= Prompt =
Every line of the data below is to be given again as it appears, with the images removed.

* * *

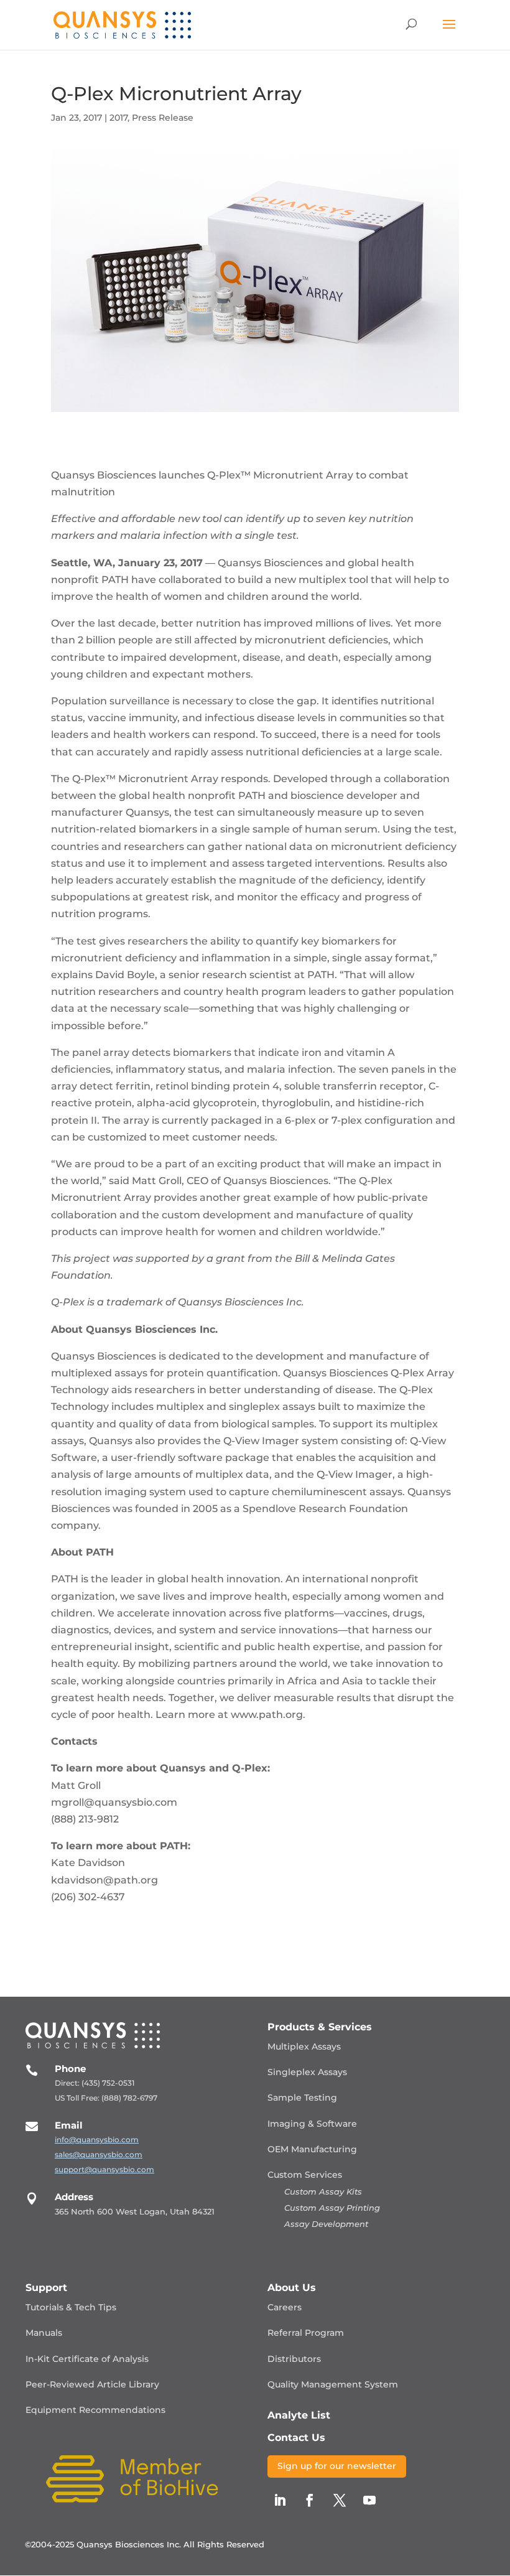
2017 (118, 117)
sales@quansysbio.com (98, 2154)
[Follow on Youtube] (369, 2500)
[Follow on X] (339, 2500)
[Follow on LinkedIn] (279, 2500)
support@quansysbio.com (104, 2169)
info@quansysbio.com (97, 2139)
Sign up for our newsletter (336, 2465)
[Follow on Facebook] (309, 2500)
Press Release (162, 117)
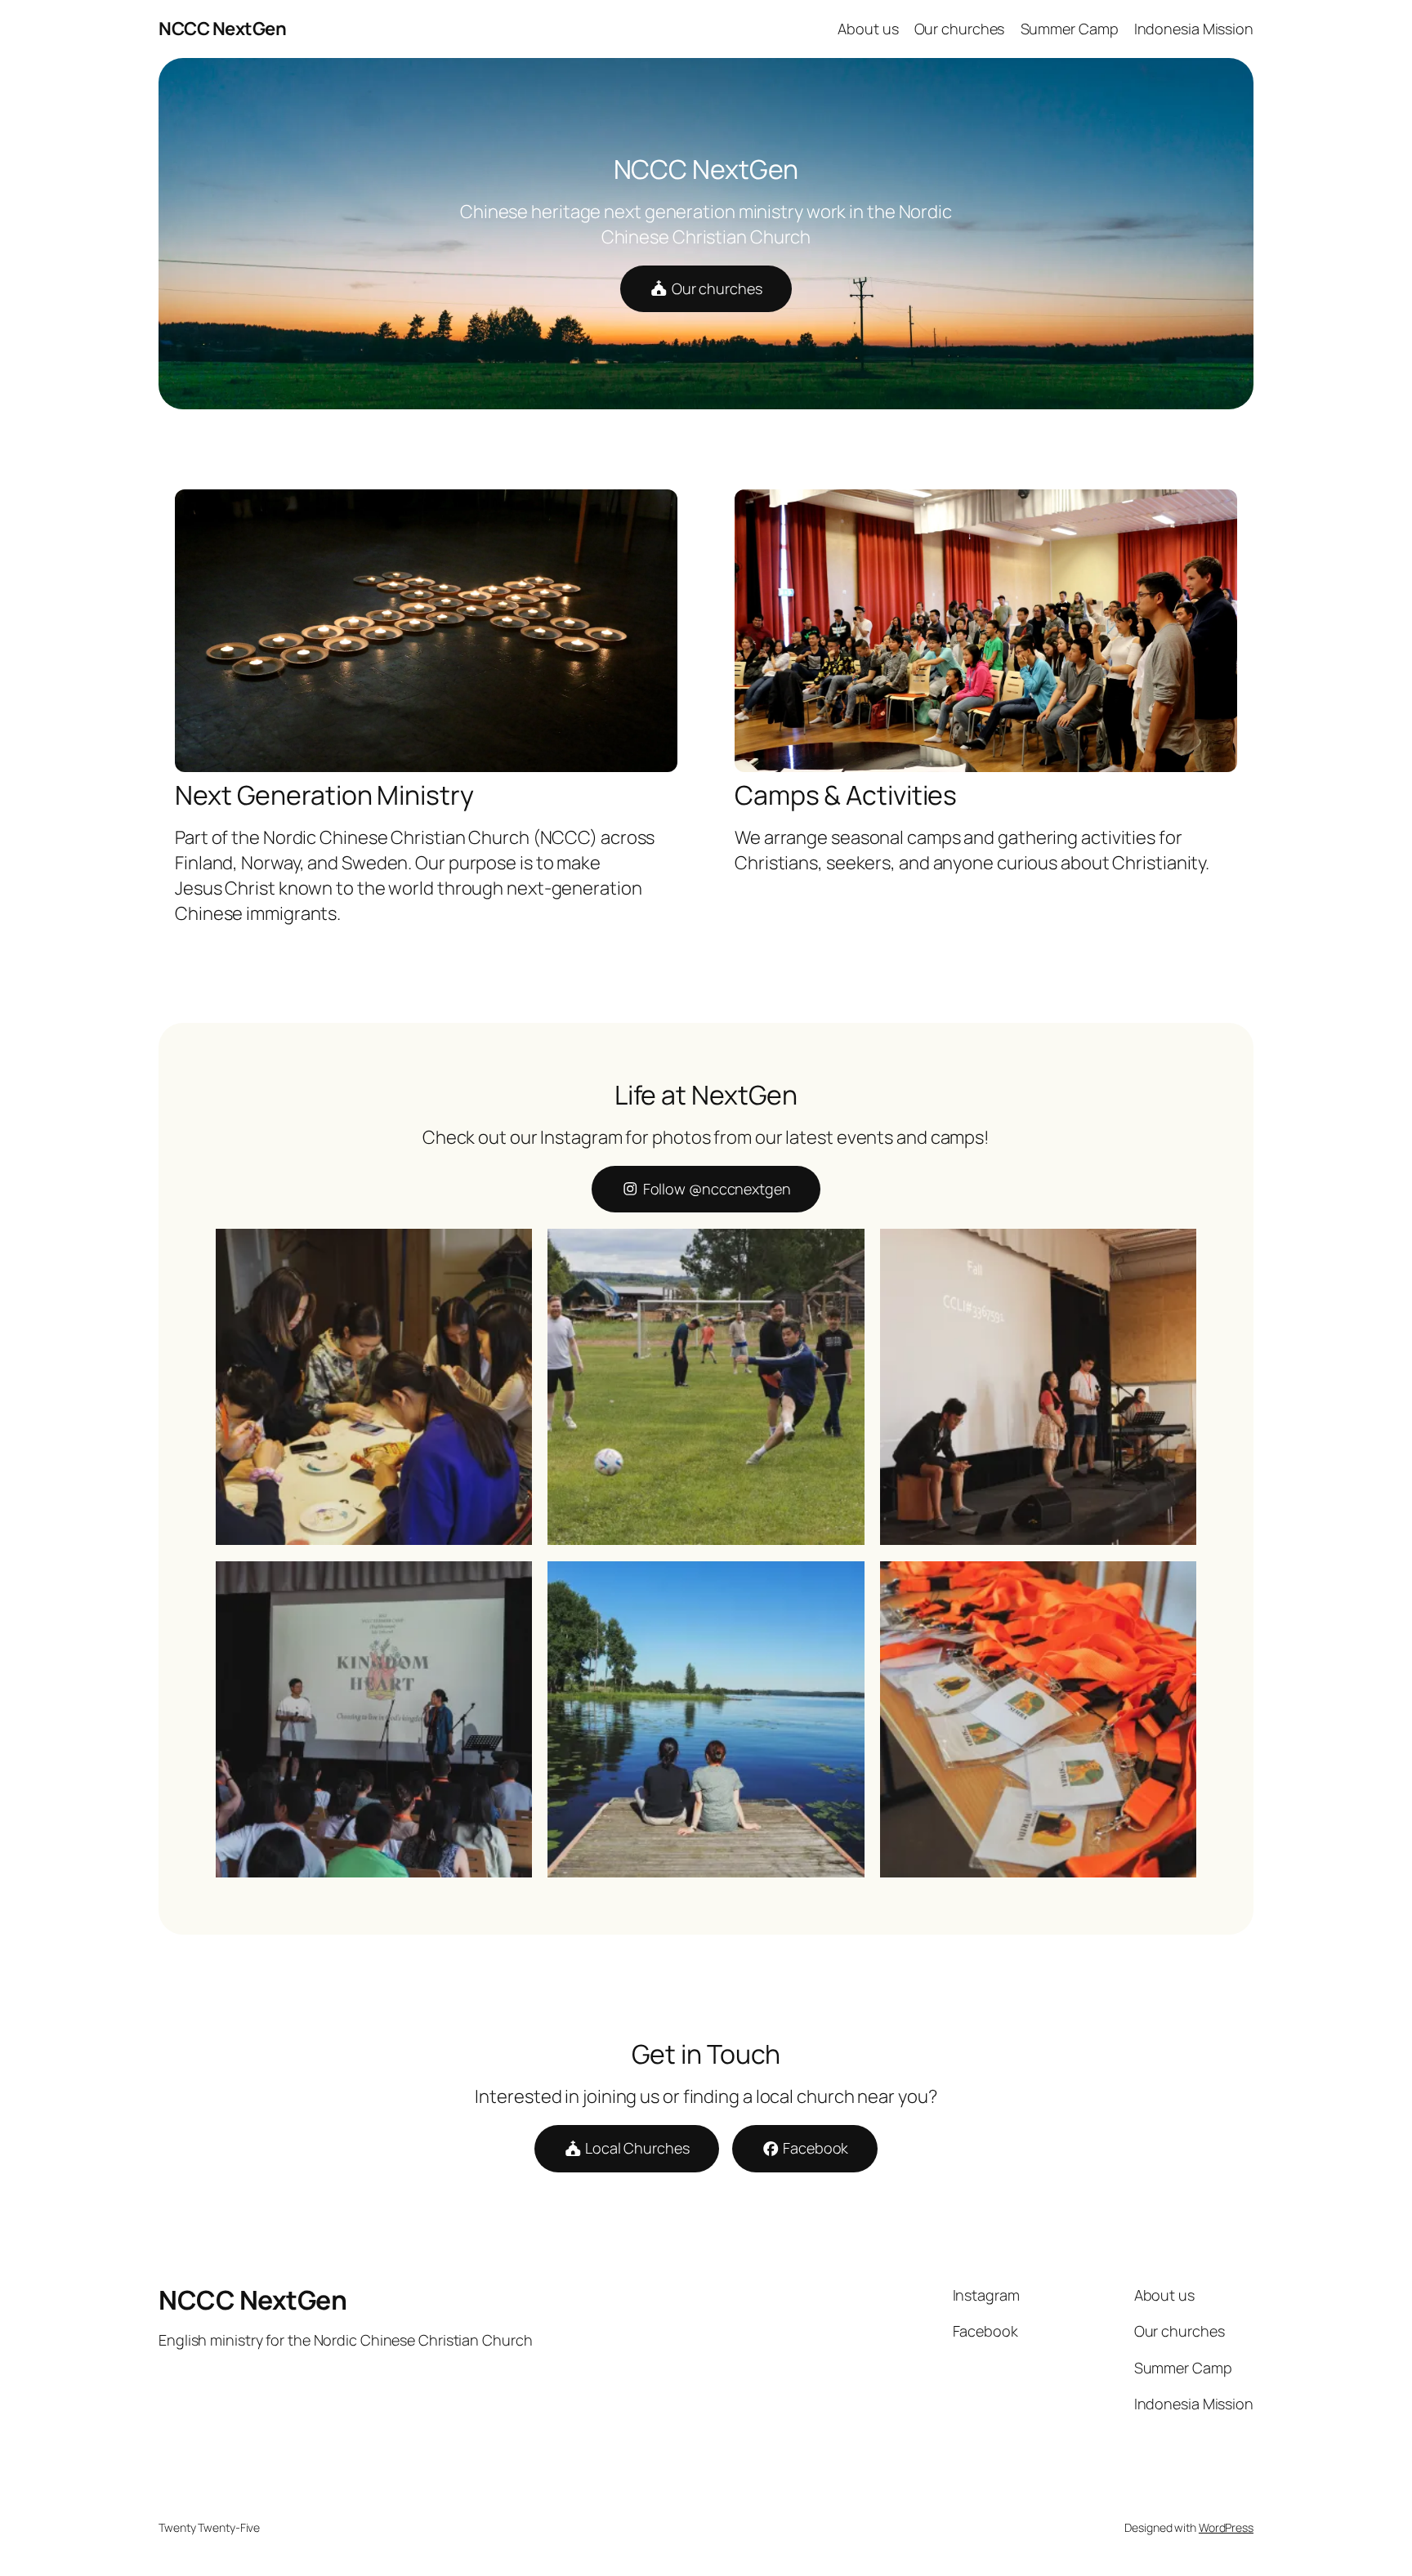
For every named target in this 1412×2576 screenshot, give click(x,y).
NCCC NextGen (222, 28)
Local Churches (636, 2148)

* * *

= Your response =
2017 (118, 117)
sales@quansysbio.com (98, 2154)
[Follow on Youtube] (369, 2500)
[Follow on X] (339, 2500)
[Follow on LinkedIn] (279, 2500)
support@quansysbio.com (104, 2169)
info@quansysbio.com (97, 2139)
Sign up for our newsletter (336, 2465)
[Follow on Facebook] (309, 2500)
Press Release (162, 117)
For every named target in this 1412×2576 screenshot, give click(x,y).
NCCC NextGen (222, 28)
Local Churches (636, 2148)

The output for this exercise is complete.